My Account
0

T is for Turning

I’ve already stated that Repair is my favorite concept in the Gottman lexicon. My second favorite concept is Turning.

I have this picture in my brain. It’s kind-of a flowchart for conflict. Maybe it’s a Venn diagram. It might just be a napkin scrawl that I’ve not yet drawn. In my mind, it’s a pretty clear pathway from relationship stability through conflict and ultimately to intimacy. I’m going to try and explain it in writing. See if your brain can picture it too. Here it goes.

We’ve already established that all relationships are going to have Problems. We’ve also explored the concept of Repair, which is the key to addressing the Conflict that arises from your Problems. In my picture, Problems simply exist. A couple can respond to Problems with Conflict or with Dialogue. Dialogue is good. It helps you avoid Gridlock. Conflict is not good, but it’s also not deadly. A couple can respond to Conflict with Escalation or Repair.

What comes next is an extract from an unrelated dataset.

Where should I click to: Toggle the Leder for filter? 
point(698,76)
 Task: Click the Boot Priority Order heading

In the picture, that whole paragraph is to the right of, or maybe it’s below, Problems. So far what we’ve got is a notion of how Repair helps return the relationship to stability. I’ve already stated that Repair is my favorite concept in the Gottman lexicon. My second favorite concept is Turning. If Repair is the tool for diffusing Conflict, Turning is the tool for avoiding it. Turning is on the left side of the picture.

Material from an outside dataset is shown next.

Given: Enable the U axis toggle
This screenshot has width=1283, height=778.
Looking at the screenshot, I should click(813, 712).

To understand Turning, you have to first understand Bids. A Bid is any gesture – verbal or nonverbal – for some sort of positive connection with your partner. Bids can be simple or complex and can represent a request for conversation, humor, affection, support, or simply for attention. Most are actually pretty easy to spot and respond to: “How do I look?” “Can you pass the guacamole?” “Will you help me change the bedspread?” Other bids are more complicated: “Want to go to yoga with me?” “Let’s learn how to play the guitar.” “Do you feel like fooling around?” 

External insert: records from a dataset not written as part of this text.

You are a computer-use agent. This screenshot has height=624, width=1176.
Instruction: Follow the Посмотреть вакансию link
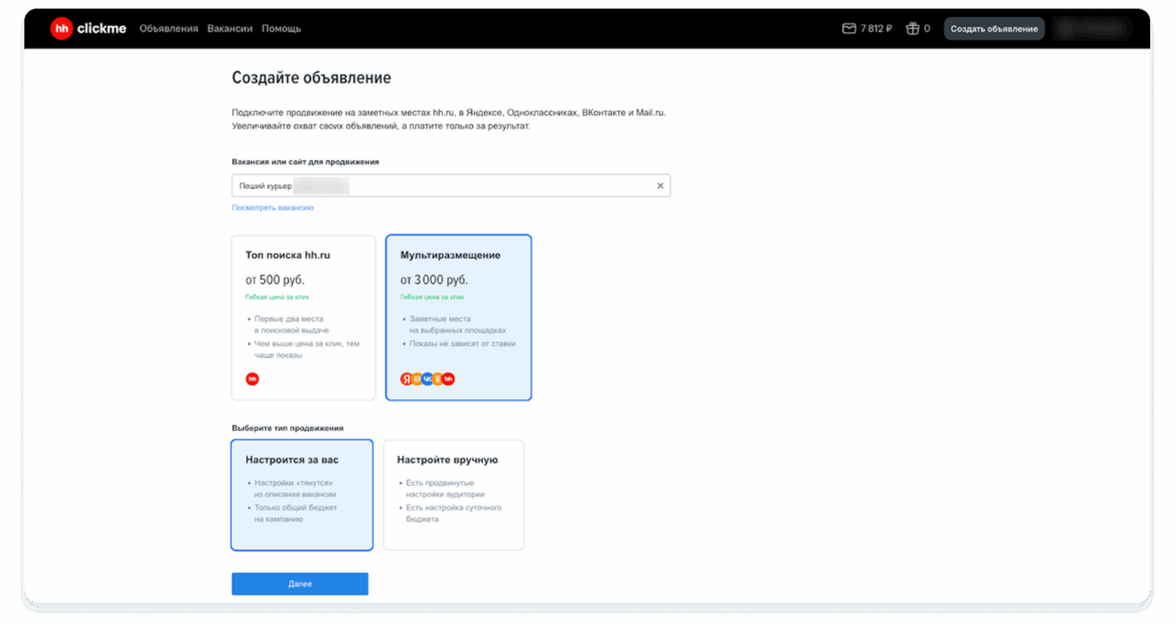pyautogui.click(x=273, y=208)
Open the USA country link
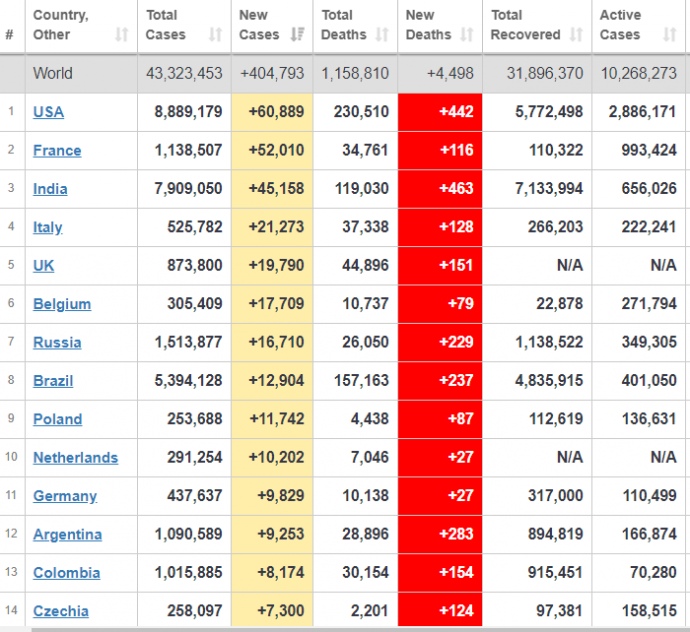 pyautogui.click(x=48, y=112)
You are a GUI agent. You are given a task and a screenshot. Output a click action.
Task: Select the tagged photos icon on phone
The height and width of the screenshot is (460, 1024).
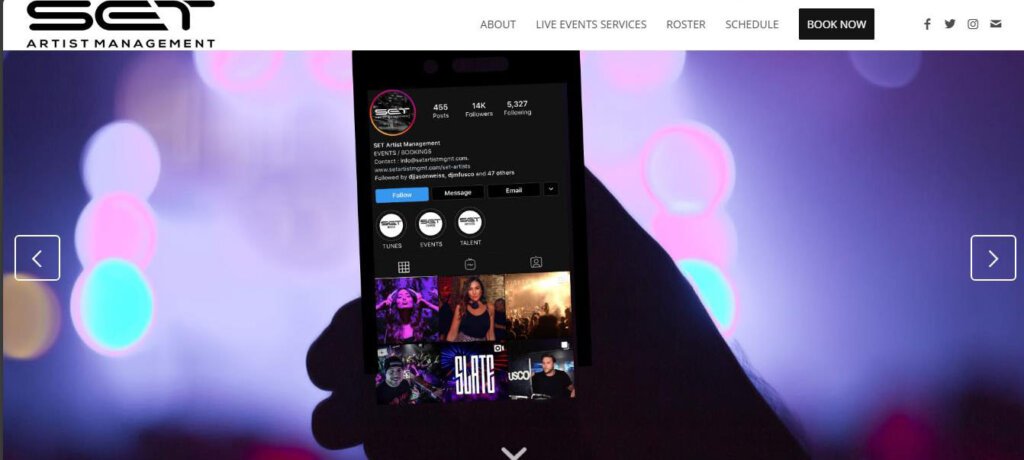pyautogui.click(x=536, y=262)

No matter the nature of the Bid, it is critical to learn to recognize and Turn Toward your partner. Dr. Gottman’s research revealed that Masters of relationships turn toward their spouses approximately 20x more than couples in distress. In a newlywed study, newlyweds who were still married six years after their wedding had turned towards each other 86% of the time; while those who were divorced within six years only turned toward each other 33% of the time.

Turning Towards is clearly best, but it can’t be assumed. The picture of Turning is fraught with its own complexities. In addition to Turning Towards, partners can Turn Away or Turn Against. Both are equally damaging to the relationship. Turning Away generally ignores the Bid. It can be a literal Turning Away, by rolling over in the bed perhaps, or symbolica, by disappearing into the newspaper or, more likely, the nearest screen. Turning Against is much more violent. We can turn against by mocking the Bid or punishing the Bidder. “What do you want? Can’t you see I’m just trying to watch the game! Ugh!” Both are equally damaging. The difference is that Turning Against leads into Conflict. Turning Away leads to Disengagement.

So get good at Turning Towards. It takes practice, but the good news is the research shows that Turning Towards leads to more Turning Towards. It’s a positive feedback cycle. And practically, there’s really no difference between Turning Towards and Enthusiastically Turning Towards. That means, you don’t have to say, “Yeah sure! You betcha! You look amazing! I’d love to pass the guacamole! Let’s get busy with the sexytime!” It’s simply means you have to be attuned to your partners Bids and respond with a kind awareness.

I have to confess, I’m not that great at Turning Towards. Or at least I didn’t use to be until I started practicing. For me, I started by just hearing the sound of my wife’s voice. Not listening, just hearing. I’d hear the sounds and then realize I needed to pay attention. I’d literally take a moment or two remember the sounds I heard and then reassemble them in my brain so that I could actually understand them. Then, I’d formulate a response, any response, that indicated that I was interested in loving my wife.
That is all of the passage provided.